→ **REQUIRED ACTION**
From the line with "Task: Go to 患者管理 in sidebar" to the final line, print the records exactly as they are.

→ **MATERIAL FOR THE TASK**
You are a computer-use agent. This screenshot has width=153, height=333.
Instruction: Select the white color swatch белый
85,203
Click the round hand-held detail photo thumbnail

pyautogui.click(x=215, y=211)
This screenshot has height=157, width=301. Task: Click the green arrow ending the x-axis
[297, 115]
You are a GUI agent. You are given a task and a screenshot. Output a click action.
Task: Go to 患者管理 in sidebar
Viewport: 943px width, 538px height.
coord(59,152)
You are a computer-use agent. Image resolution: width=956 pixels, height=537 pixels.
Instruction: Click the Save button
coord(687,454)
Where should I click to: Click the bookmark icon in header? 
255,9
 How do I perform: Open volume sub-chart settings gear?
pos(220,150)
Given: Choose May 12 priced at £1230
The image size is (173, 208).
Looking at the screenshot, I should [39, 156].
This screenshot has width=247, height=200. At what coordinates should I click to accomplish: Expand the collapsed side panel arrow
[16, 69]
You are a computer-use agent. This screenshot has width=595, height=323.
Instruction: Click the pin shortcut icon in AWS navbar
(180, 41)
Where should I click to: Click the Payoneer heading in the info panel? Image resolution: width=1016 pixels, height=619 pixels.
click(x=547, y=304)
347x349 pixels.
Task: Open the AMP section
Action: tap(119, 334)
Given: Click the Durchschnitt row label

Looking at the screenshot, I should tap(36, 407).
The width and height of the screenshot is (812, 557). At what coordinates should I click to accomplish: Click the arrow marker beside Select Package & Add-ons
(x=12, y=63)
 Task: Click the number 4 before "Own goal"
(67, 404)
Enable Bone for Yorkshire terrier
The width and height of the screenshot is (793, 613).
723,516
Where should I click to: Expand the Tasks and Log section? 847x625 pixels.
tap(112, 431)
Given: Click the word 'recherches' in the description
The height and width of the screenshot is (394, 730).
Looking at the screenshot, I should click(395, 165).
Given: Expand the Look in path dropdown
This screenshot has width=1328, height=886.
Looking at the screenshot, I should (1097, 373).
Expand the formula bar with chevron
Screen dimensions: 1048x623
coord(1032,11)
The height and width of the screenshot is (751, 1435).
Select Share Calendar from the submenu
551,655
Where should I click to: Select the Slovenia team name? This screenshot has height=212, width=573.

→ **PROBLEM SOLUTION**
Task: Go to 患者管理 in sidebar
Viewport: 943px width, 538px height.
coord(59,152)
You are a computer-use agent. Image resolution: width=956 pixels, height=537 pixels.
Instruction: Click the Save button
coord(687,454)
Where should I click to: Click the bookmark icon in header? 
255,9
 How do I perform: Open volume sub-chart settings gear?
pos(220,150)
Given: Choose May 12 priced at £1230
The image size is (173, 208).
Looking at the screenshot, I should [39, 156].
This screenshot has width=247, height=200. At what coordinates should I click to accomplish: Expand the collapsed side panel arrow
[16, 69]
You are a computer-use agent. This screenshot has width=595, height=323.
Instruction: Click the pin shortcut icon in AWS navbar
(180, 41)
Where should I click to: Click the Payoneer heading in the info panel? Image resolution: width=1016 pixels, height=619 pixels.
click(x=547, y=304)
347x349 pixels.
Task: Open the AMP section
Action: tap(119, 334)
Given: Click the Durchschnitt row label

Looking at the screenshot, I should tap(36, 407).
The width and height of the screenshot is (812, 557). At what coordinates should I click to accomplish: Click the arrow marker beside Select Package & Add-ons
(x=12, y=63)
 Task: Click the number 4 before "Own goal"
(67, 404)
Enable Bone for Yorkshire terrier
The width and height of the screenshot is (793, 613).
723,516
Where should I click to: Expand the Tasks and Log section? 847x625 pixels.
tap(112, 431)
Given: Click the word 'recherches' in the description
The height and width of the screenshot is (394, 730).
Looking at the screenshot, I should click(395, 165).
Given: Expand the Look in path dropdown
This screenshot has width=1328, height=886.
Looking at the screenshot, I should (1097, 373).
Expand the formula bar with chevron
Screen dimensions: 1048x623
coord(1032,11)
The height and width of the screenshot is (751, 1435).
Select Share Calendar from the submenu
551,655
Where should I click to: Select the Slovenia team name? This screenshot has height=212, width=573.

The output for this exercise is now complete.